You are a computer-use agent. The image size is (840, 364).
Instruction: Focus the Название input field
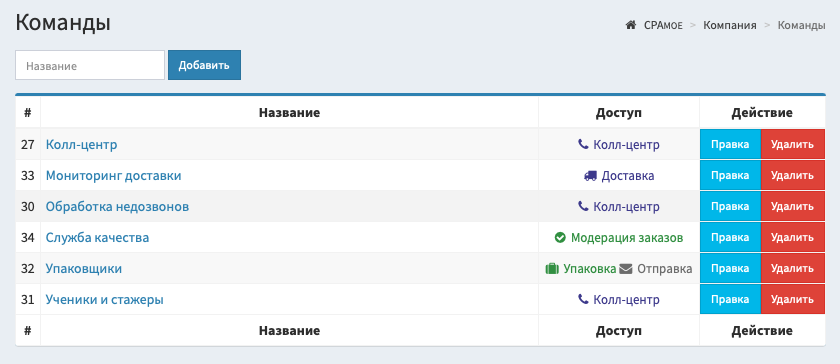(x=90, y=65)
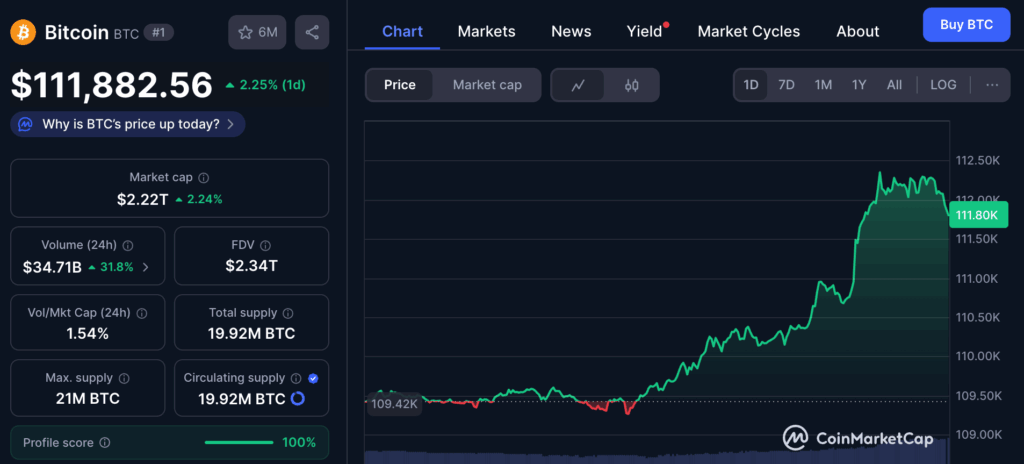Select the 7D time range
This screenshot has height=464, width=1024.
pos(786,85)
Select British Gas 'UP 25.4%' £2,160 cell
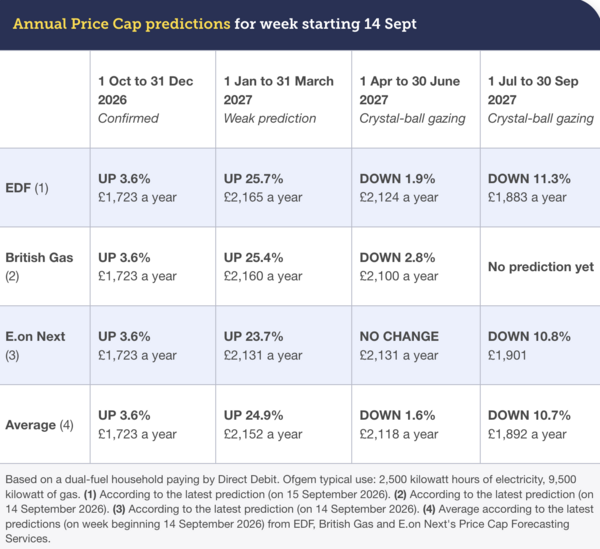600x549 pixels. 283,267
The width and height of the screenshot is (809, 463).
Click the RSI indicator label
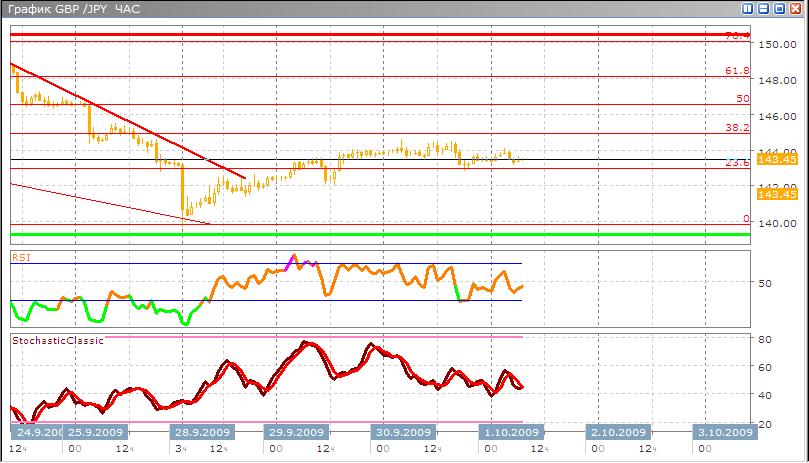point(21,257)
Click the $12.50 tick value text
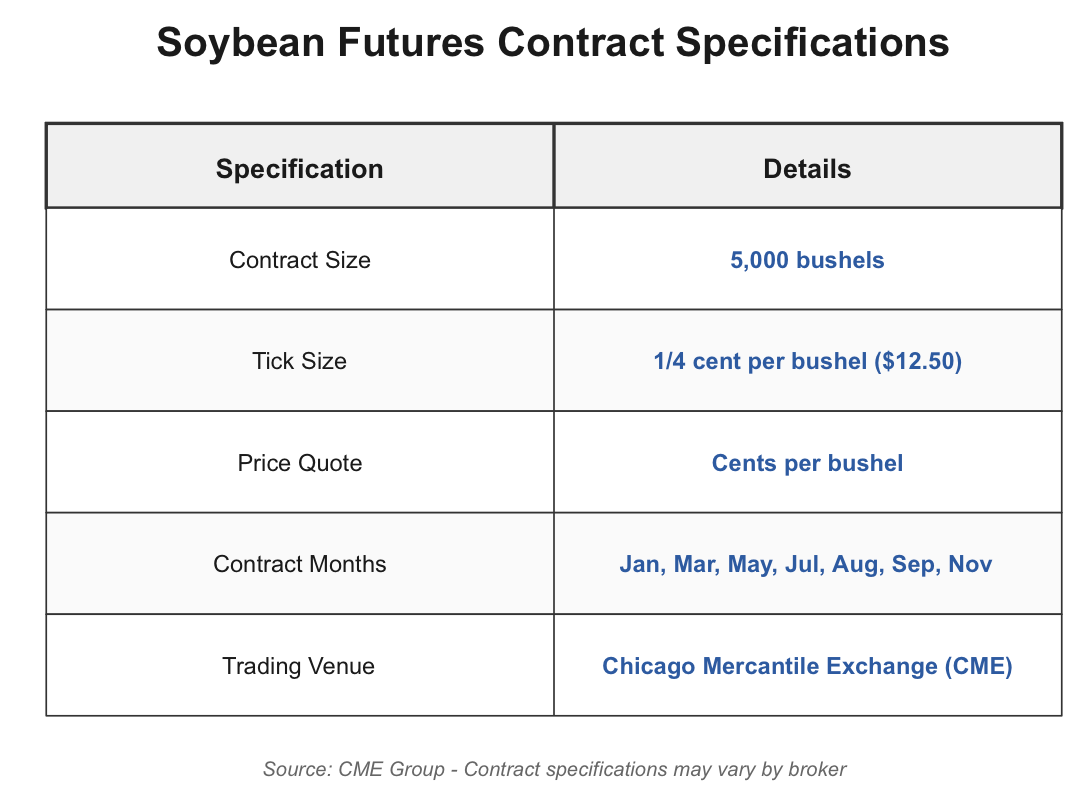 918,361
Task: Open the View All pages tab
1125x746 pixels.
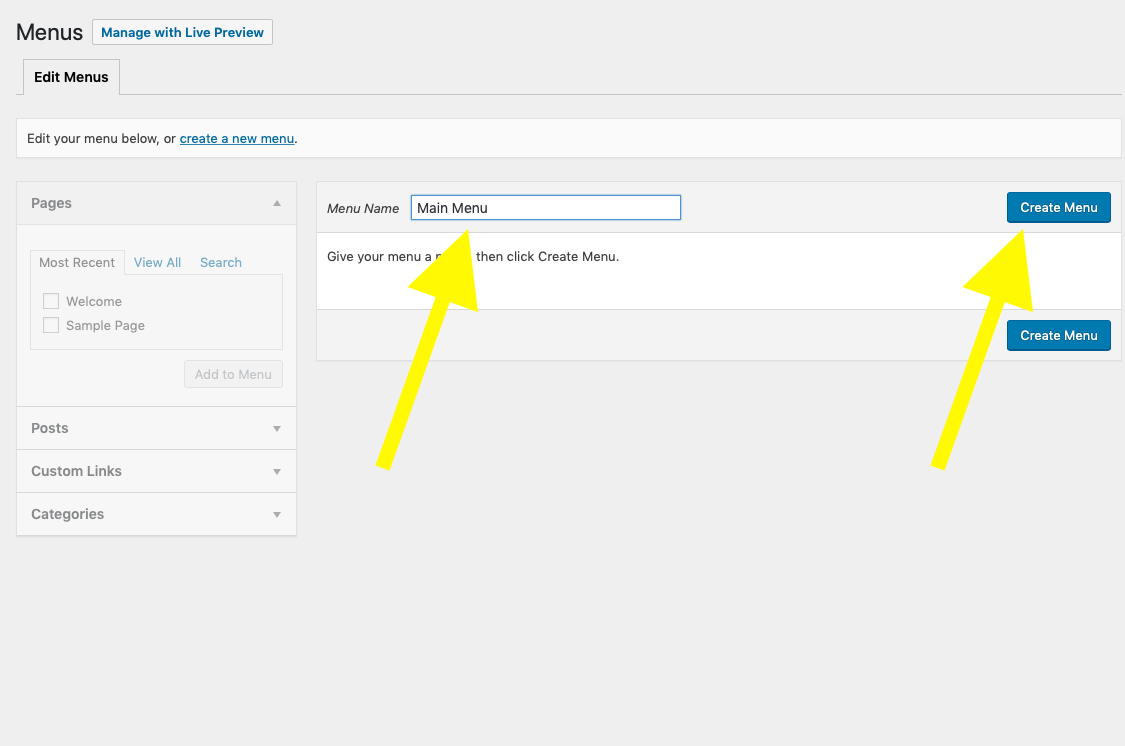Action: tap(157, 262)
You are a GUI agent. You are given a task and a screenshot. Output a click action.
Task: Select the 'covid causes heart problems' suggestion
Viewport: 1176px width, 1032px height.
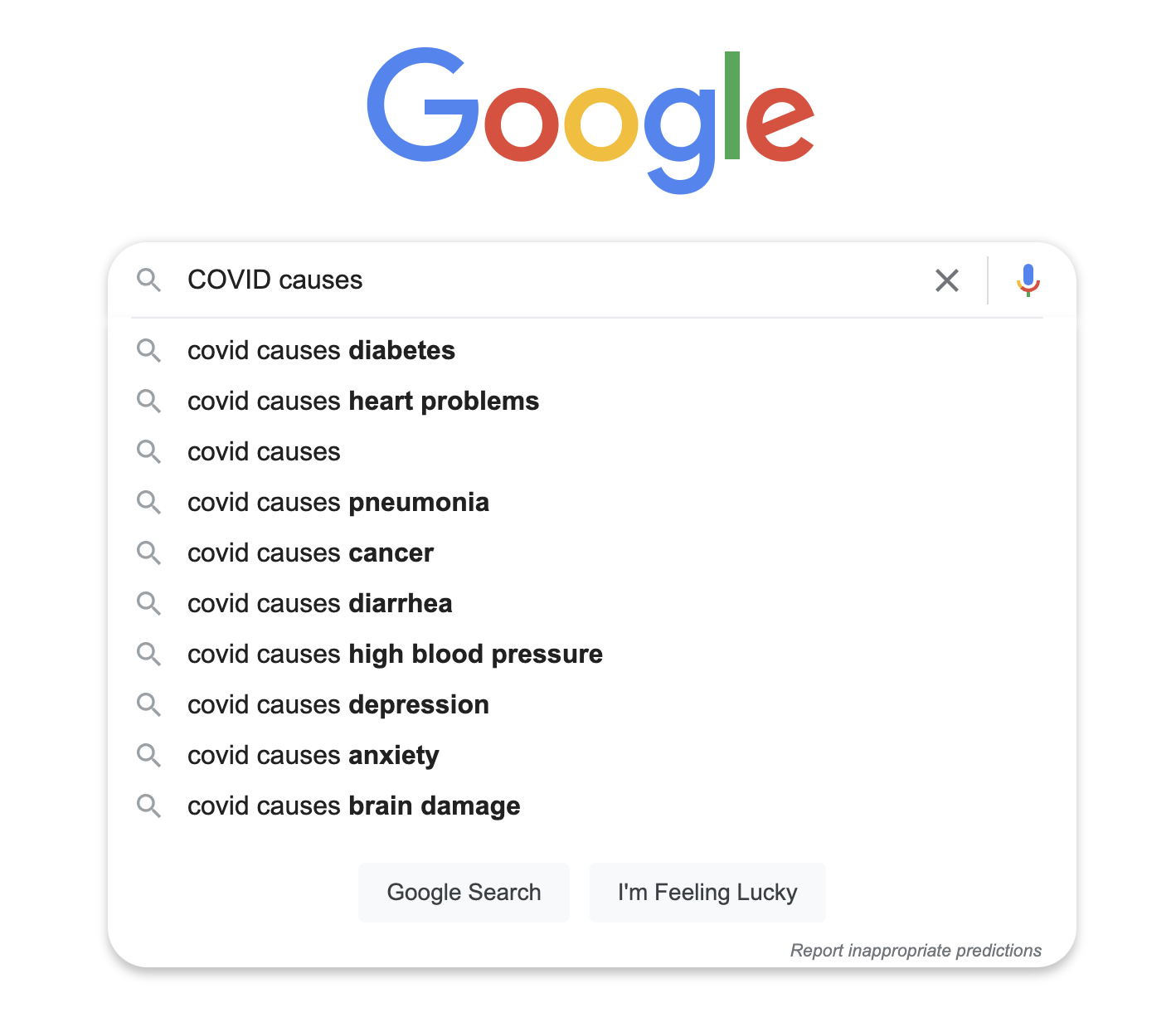coord(363,402)
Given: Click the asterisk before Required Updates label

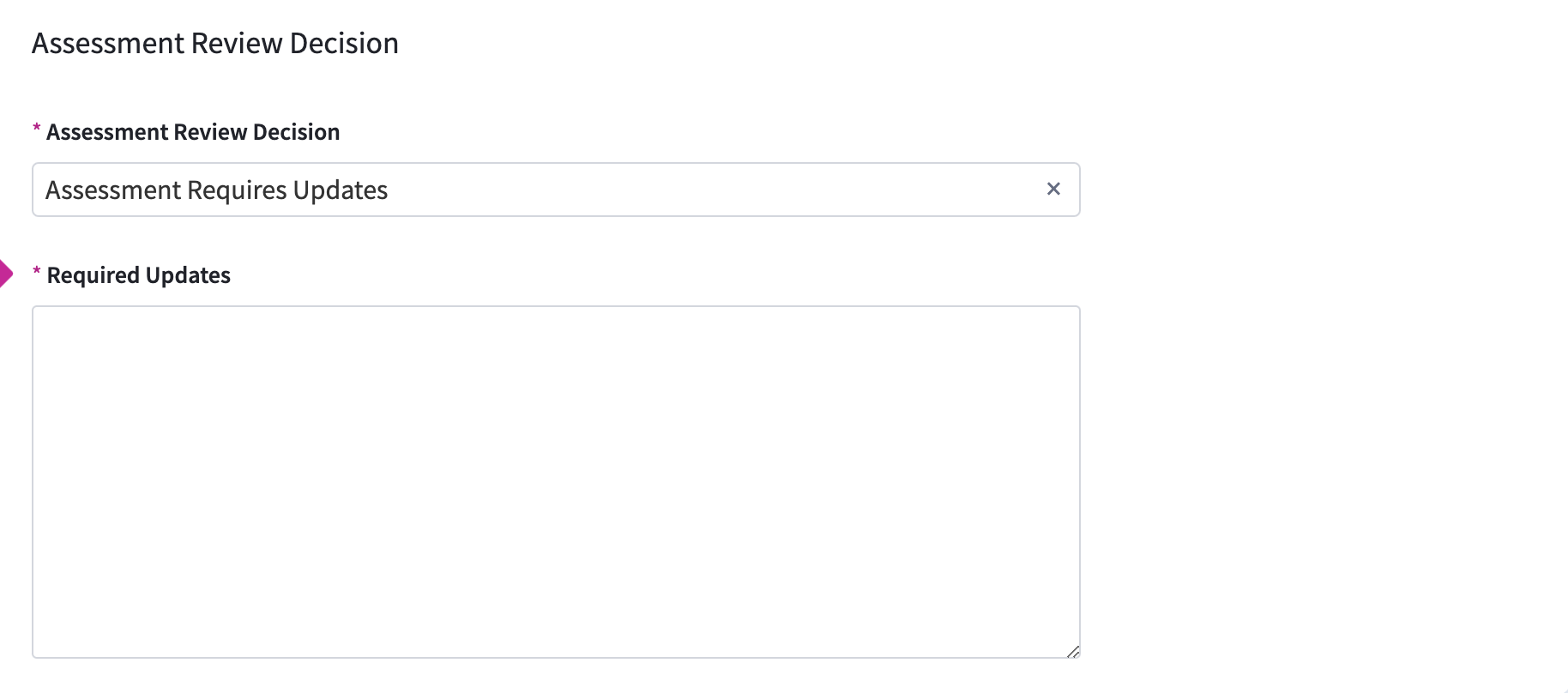Looking at the screenshot, I should [x=37, y=272].
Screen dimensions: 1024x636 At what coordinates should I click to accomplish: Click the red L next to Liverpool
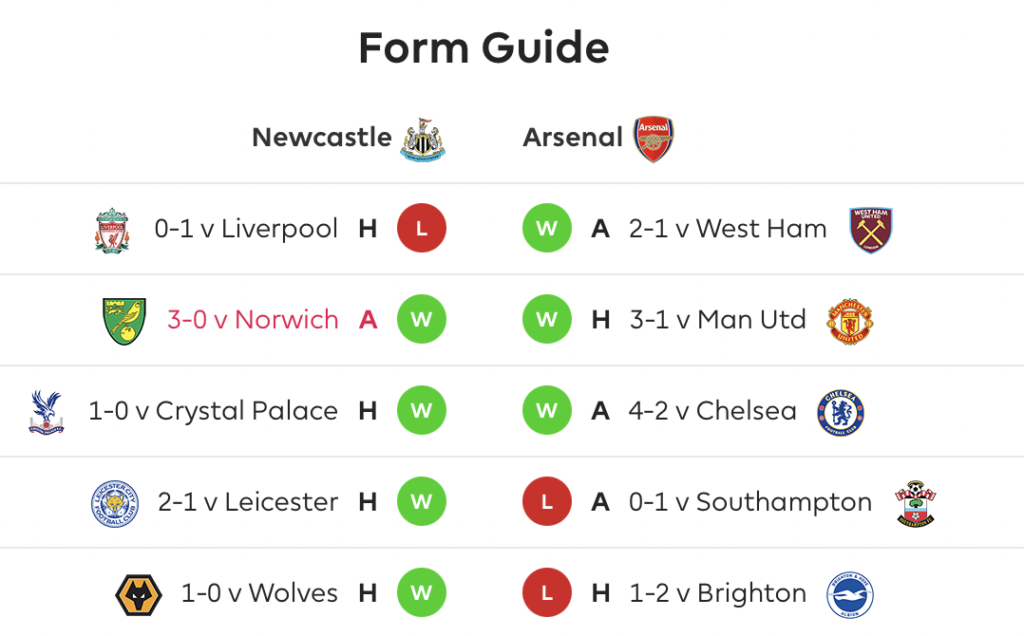click(x=422, y=228)
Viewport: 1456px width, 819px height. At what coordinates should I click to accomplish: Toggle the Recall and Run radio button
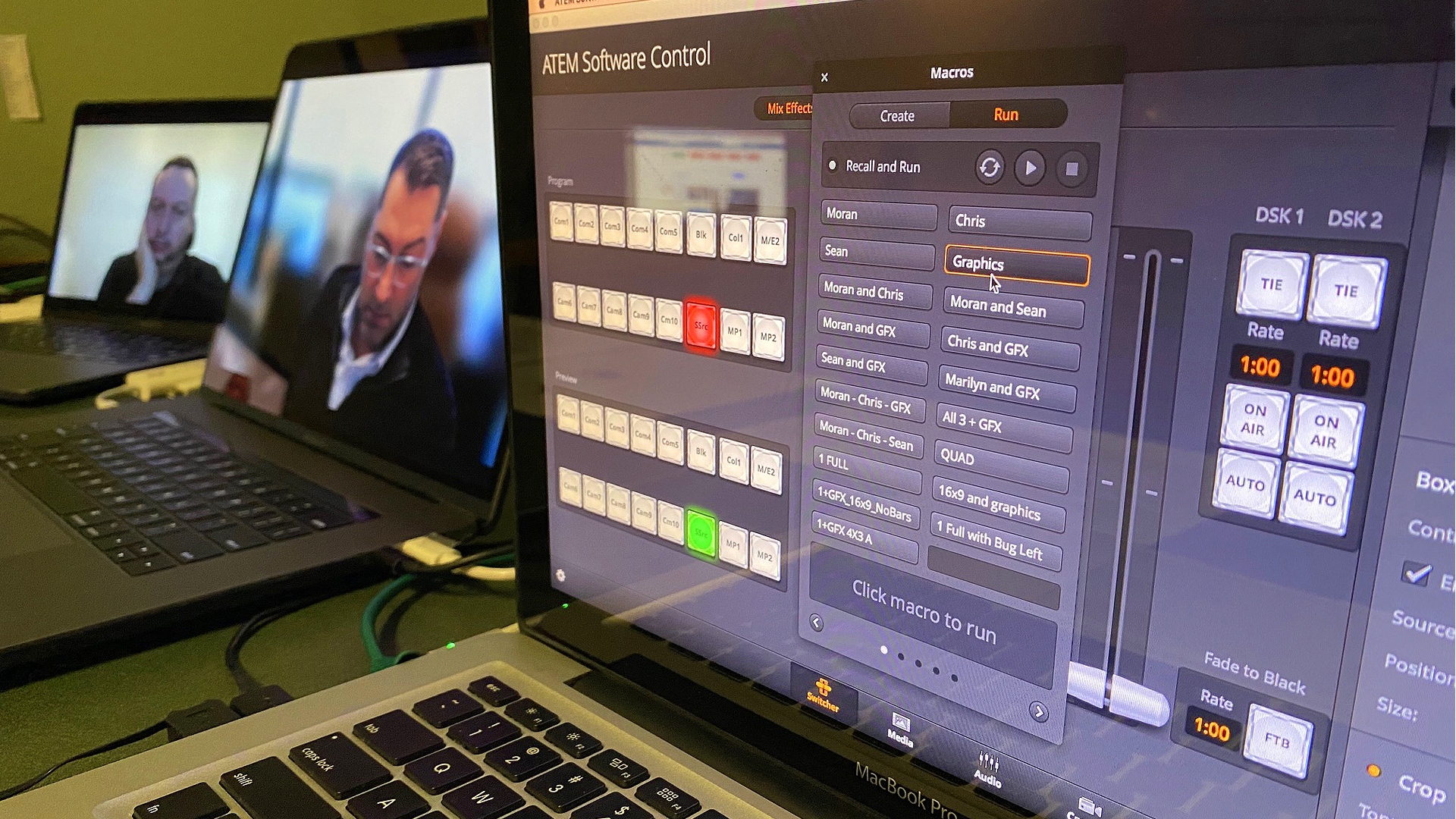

■ ■ ■

ASSIGNMENT:
Write out, word for word, only the lines from the one containing "Task: Open the View All pages tab" to the end of the data above; the pictures stay out.

RESPONSE BELOW:
Task: Open the View All pages tab
1125x746 pixels.
Action: tap(157, 262)
You are a GUI agent. You are given a task and a screenshot. Output a click action.
Task: Select the 'covid causes heart problems' suggestion
Viewport: 1176px width, 1032px height.
coord(363,402)
Given: Click the asterisk before Required Updates label

Looking at the screenshot, I should [x=37, y=272].
Screen dimensions: 1024x636 At what coordinates should I click to accomplish: Click the red L next to Liverpool
click(x=422, y=228)
Viewport: 1456px width, 819px height. At what coordinates should I click to accomplish: Toggle the Recall and Run radio button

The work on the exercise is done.